Blood of Tyrants

“He builds them in the woods, where there are no roads at all,” General Barclay said. “A heavy-weight knocks down a few trees for them and goes on; the middle-weights come, deposit some goods and cattle, assist in building a little fortification, and go on; a few light-weights strike out across the countryside for whatever of substance they can steal, leave it, and go on; then a company remains with a couple of light guns and a few couriers, enough to carry supply forward. If our Cossacks strike, they defend themselves.

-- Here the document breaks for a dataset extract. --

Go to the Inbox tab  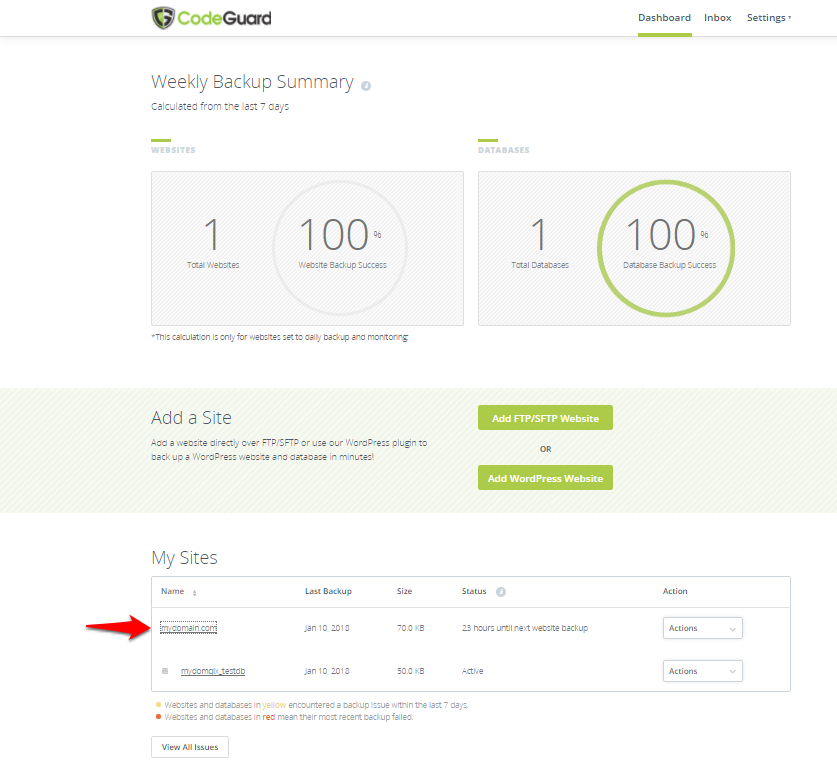tap(717, 18)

If we come in force, they snatch whatever they can carry and flee, dispersing to the nearest other depots and reinforcing these, and call for a heavier beast to strike in return.”

 

 

The Russians had only evaded Napoleon through good luck and desperate contortions, and because he and his generals had thrown away several chances by arguing with one another. Napoleon’s own brother Jerome had simply run away from his corps on the eve of battle in a temper and gone back to France; or so the Russians said—they had evidently learned of the incident from their spies, and it was repeated with great enjoyment. Then, too, thanks to heavy rains, the Russian roads had become quite impassable with mud at several points, slowing the French advance and forcing Napoleon’s dragons to carry the guns nearly all the way by air. Temeraire had carried a twelve-pounder himself once, in the retreat from London, and it had been quite exhausting; one could not lug something so heavy and then fight again straightaway, particularly not without a healthy dinner.

 

It seemed that Napoleon had tried to repair the sluggishness of his advance, as much as he could, by personally flying about to the different parts of his army, when he could, to take command directly; he had been at the battle of Kliastitzy, and smashed the Russian corps there, opening his Marshals’ road to St. Petersburg; and a week later at Smolensk, where by the narrowest of margins the Russian Army had escaped him. And now he was closing in ever more swiftly; he would be on them within a day, perhaps two, and it seemed the Russians had decided at last to fight.

 

Chu, when Temeraire and Laurence had finished translating the Russian accounts of the campaign so far, hummed deep in his throat, skeptically. “Are they sensible men?” he demanded.

 

“I know it seems peculiar that they have been running away all this time,” Temeraire began, but Chu snorted.

 

“Nonsense,” he said. “What is peculiar is that they have been planning to fight an army larger than theirs in every way, with inferior air support. If they did not know we were coming, they had much better have kept running!”

 

Temeraire was taken aback; Laurence said, “General Chu, Moscow is in some sense the central city of their nation—it is not formally the capital, but the Tsar is crowned here; they cannot let it fall without some resistance.”

 

“Oh, I see; politics,” Chu said. “Well, at least find out for me why they have organized their aerial forces in such an absurd way, for there must be some reason. I see they do not have any proper system of supply, but they could at least field forty middle-weights, instead of those fifteen hulks and so many of those little fellows.”

 

The Russians looked irritated to be questioned on this point. “Does this beast of yours not know how long an egg takes to hatch?” General Tutchkov said to Laurence, impatiently. “How does it suppose we should have got fifty middle-weight beasts under harness since they crossed the Niemen?”

 

“You might have gone to your breeding grounds,” Temeraire said. “I dare say if you had offered even a little of all that immense treasure to your retired beasts, or your ferals, they would have been delighted to fight for you.” This suggestion met only with stares, and a great comprehensive snort from Kutuzov out of his bulbous nose, which was quite rude; but at any rate, it answered Chu’s remaining concern: the Russians had not thought to do so.

 

“So, they are not sensible men,” Chu said with finality. “How do they expect to properly oppose a nation whose aerial forces so outweigh their own? They may be victorious in this war, thanks to our assistance, and yet find themselves in the gravest difficulty in the next season once again.

 

“But,” he added, “that is not my business, but theirs! My business is to win now, and if that is the only reason, and these numbers are correct, I am satisfied with our prospects for battle. But I must yet have four days to concentrate upon the battlefield.”

 

Kutuzov was silent a moment, when this information was conveyed: the great massed corps of Napoleon’s army were hard upon their rear, and even falling back might not gain them sufficient time along the road to Moscow. “Well,” he said finally, “if we cannot win the time from our enemy, we must ask him if he will be so kind as to give it to us.” And he called over one of his pages, and took up a pen and paper, to write swiftly a letter to the Tsar.